The Goals of the Data Governance Framework
You can effectively manage things when you name and define them explicitly. The way you define your respective programs will influence your ability to effectively manage it and keep all your participants in sync, focus and strive towards your goal.
Definition of Data Governance – Data Governance is all about the process and procedure enterprises use to protect, utilize and manage their data. Defining what data matters and means to an enterprise is vital. Data Governance is a system of accountabilities and decision making for data and information related processes that are executed as per the agreed-upon models that defines and describes what actions can be taken with what type of information and when and in what type of circumstances by using what type of methods. Data Governance encompasses processes, technology and people that are required to protect and manage data assets.
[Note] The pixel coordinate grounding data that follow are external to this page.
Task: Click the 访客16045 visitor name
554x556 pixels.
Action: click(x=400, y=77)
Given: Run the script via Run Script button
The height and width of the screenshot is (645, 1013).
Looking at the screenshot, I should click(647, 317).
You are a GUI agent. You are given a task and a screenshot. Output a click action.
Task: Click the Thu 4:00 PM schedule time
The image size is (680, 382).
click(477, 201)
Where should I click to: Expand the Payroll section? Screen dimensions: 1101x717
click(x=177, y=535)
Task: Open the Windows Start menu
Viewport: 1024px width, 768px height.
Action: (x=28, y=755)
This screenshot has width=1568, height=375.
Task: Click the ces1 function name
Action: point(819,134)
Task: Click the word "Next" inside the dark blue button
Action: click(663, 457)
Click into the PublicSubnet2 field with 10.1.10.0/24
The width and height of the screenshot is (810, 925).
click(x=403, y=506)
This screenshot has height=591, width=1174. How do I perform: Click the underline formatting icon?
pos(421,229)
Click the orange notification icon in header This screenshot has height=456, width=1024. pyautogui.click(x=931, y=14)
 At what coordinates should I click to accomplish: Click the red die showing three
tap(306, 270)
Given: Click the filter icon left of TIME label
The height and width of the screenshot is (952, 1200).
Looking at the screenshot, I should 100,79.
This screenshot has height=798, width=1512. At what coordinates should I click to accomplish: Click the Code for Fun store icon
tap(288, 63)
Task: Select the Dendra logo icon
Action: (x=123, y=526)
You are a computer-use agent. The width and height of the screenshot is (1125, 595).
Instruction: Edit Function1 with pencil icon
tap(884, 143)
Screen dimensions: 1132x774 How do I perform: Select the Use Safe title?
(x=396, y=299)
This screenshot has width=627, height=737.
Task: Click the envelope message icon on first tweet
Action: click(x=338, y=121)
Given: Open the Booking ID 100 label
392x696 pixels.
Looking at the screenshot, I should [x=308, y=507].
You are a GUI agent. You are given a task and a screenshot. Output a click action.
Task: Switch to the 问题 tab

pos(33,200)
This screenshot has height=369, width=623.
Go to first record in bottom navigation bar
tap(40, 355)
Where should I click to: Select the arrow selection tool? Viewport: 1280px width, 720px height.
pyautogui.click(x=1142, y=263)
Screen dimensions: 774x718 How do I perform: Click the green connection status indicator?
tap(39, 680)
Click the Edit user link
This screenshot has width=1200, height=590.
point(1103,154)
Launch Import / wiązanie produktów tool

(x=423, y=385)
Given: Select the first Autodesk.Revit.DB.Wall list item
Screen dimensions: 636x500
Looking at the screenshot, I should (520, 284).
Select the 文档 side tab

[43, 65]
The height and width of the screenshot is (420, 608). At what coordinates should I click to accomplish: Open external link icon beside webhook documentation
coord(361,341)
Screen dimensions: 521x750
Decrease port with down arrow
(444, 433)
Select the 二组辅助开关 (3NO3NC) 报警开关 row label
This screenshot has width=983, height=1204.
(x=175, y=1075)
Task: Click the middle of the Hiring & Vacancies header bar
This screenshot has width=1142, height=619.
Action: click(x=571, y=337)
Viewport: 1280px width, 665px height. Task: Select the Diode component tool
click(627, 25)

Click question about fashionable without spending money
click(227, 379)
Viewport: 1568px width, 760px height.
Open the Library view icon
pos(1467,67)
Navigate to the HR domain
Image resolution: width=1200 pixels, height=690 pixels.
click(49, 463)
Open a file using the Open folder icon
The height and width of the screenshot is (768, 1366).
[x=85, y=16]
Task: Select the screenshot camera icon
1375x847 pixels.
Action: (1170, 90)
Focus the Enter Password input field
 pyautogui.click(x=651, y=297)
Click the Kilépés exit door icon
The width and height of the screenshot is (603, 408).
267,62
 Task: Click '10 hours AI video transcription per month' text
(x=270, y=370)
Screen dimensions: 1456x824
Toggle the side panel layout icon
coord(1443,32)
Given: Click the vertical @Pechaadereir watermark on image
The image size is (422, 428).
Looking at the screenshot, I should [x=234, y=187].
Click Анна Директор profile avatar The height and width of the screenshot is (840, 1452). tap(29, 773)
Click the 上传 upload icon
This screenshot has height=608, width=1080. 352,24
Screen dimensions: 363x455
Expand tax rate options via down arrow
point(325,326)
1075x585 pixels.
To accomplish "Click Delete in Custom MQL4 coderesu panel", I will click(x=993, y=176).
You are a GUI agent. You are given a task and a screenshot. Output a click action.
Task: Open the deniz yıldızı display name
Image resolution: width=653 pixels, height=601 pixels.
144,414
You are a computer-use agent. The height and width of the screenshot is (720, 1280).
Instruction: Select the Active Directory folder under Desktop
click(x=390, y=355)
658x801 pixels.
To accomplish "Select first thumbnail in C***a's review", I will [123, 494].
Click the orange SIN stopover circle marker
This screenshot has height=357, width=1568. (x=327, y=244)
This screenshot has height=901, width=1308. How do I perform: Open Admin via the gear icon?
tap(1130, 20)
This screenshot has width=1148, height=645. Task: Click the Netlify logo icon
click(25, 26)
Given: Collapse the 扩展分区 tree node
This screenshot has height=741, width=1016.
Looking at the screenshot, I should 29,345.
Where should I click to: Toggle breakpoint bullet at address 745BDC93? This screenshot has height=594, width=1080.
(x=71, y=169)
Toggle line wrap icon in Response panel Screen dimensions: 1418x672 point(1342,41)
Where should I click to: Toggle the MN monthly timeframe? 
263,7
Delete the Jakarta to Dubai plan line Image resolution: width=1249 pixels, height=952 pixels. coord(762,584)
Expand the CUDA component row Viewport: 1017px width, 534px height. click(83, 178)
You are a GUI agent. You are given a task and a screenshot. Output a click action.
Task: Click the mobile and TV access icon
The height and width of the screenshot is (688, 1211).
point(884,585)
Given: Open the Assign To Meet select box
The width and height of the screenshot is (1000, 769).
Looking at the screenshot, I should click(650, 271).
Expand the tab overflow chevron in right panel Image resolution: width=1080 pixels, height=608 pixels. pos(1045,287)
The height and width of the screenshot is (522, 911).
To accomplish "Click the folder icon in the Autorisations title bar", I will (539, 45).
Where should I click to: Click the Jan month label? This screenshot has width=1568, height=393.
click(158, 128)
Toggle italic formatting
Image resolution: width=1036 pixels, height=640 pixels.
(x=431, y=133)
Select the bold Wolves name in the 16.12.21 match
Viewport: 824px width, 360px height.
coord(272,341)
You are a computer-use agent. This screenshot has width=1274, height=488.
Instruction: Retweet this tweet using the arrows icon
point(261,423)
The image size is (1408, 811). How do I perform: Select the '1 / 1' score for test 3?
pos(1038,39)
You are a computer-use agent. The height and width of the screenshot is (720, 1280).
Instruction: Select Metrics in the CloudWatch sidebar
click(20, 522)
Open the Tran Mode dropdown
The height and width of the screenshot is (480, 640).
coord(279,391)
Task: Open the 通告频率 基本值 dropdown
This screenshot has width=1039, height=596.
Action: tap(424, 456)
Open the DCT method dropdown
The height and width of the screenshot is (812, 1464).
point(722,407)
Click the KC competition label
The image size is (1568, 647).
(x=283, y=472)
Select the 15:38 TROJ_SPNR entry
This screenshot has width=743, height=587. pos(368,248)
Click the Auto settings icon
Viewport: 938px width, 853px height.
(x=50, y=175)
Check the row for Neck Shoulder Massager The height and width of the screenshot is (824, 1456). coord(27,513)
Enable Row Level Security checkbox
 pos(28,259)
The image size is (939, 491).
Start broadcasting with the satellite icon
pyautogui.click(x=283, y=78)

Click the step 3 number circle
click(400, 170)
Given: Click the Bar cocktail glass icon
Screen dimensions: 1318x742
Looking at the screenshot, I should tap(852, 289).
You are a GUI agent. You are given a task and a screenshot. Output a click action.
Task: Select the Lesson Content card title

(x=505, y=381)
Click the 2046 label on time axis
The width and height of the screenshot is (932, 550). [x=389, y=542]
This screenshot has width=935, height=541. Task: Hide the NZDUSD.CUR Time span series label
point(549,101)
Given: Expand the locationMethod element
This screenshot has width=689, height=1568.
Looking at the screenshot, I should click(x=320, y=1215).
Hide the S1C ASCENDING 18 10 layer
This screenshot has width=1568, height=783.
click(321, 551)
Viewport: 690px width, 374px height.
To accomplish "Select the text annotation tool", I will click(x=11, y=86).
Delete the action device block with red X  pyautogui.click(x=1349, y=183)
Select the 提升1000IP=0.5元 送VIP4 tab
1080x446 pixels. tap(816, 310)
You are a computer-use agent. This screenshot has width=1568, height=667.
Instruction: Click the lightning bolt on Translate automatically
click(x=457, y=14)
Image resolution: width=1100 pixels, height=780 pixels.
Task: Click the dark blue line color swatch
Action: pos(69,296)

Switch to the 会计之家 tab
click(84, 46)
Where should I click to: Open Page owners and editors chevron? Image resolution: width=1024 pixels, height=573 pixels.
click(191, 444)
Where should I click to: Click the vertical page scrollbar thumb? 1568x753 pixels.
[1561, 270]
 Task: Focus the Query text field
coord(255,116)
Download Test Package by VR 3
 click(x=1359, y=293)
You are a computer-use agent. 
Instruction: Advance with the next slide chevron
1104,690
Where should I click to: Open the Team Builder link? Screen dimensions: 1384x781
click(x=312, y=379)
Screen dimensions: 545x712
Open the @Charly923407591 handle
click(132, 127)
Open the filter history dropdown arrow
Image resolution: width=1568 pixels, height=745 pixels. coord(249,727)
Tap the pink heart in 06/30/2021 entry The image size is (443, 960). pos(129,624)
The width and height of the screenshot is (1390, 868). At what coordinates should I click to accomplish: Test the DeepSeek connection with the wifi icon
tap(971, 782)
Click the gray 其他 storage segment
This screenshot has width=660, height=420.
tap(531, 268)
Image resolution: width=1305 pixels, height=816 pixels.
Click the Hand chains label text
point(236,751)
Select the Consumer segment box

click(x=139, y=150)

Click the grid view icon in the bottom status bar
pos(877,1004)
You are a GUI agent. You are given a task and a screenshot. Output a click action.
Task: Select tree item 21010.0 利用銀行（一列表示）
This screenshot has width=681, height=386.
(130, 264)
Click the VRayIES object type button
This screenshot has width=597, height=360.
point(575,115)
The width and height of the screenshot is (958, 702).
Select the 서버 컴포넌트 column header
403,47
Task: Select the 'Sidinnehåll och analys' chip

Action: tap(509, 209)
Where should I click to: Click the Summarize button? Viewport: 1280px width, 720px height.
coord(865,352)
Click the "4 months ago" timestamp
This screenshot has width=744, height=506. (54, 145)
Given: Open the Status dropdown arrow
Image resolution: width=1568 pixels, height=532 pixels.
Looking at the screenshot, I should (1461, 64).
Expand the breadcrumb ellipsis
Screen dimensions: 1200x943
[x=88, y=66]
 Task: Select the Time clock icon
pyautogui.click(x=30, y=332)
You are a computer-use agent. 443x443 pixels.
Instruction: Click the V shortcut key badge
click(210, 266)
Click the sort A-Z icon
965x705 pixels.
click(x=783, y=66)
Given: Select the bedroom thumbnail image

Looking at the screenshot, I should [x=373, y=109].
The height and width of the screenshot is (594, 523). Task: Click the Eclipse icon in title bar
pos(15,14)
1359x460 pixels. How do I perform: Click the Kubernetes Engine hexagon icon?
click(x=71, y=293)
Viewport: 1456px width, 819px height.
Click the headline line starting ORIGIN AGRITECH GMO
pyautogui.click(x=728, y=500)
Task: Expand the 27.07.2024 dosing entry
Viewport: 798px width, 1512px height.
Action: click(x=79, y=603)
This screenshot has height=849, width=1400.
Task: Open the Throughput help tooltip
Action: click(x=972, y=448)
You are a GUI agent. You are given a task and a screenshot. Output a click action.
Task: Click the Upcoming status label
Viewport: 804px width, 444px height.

What is Data Governance Framework – Data Governance Framework helps to create a single set of processes and rules for collecting, storing and using data. The ideal framework makes it simple, helps to scale and streamline governance processes that enables you to democratize data, maintain compliance, promotes collaboration,supports scalability and is ready to deal with huge tons of data no matter how rapidly the volumes of your data may grow. With a data governance framework you can ensure the rules, policies and definitions are applied to all your data across your entire enterprise. Right from business or management leaders to data developers and data stewards you can provide trusted data.
The Goals of Enterprise Data Governance Framework
- Improve external and internal communication
- Implement compliance requirements accordingly
- Establish internal rules for data use
- Minimize risks
- Reduce costs and grow the value of data
- Through optimization and risk management you can focus to ensure effective compliance management.
By Implementing successful data governance framework in your enterprise the following knowledge areas can be well focused:
Metadata – Collecting, integrating, categorizing, maintaining, managing, controlling and delivering metadata
Data Quality – To define, monitor and maintain data integration and to improve data quality.
Data Warehousing and Business Intelligence(BI) – It is all about managing analytical data and its processing to enable the access to support data for analysis and reporting.
Data Design and Modeling– It includes building, design, testing, analysis and maintenance of data
Data Operations and Storage – It focuses on the physical data assets that are structured for storage management and deployment
Data Security – Ensuring appropriate access, confidentiality and privacy
Data Interoperability and Integration – It includes extraction, acquisition, movement, transformation, replication, federation, virtualization, delivery and operational support
Content & Documents – Storing, indexing, protecting providing access to the data that is found in the unstructured sources and making this data readily available for interoperability and integration with the structured data.
Reference Data Management and Master Data Management – Managing shared data to reduce redundancy and ensure better quality through use of data values and standardized definition.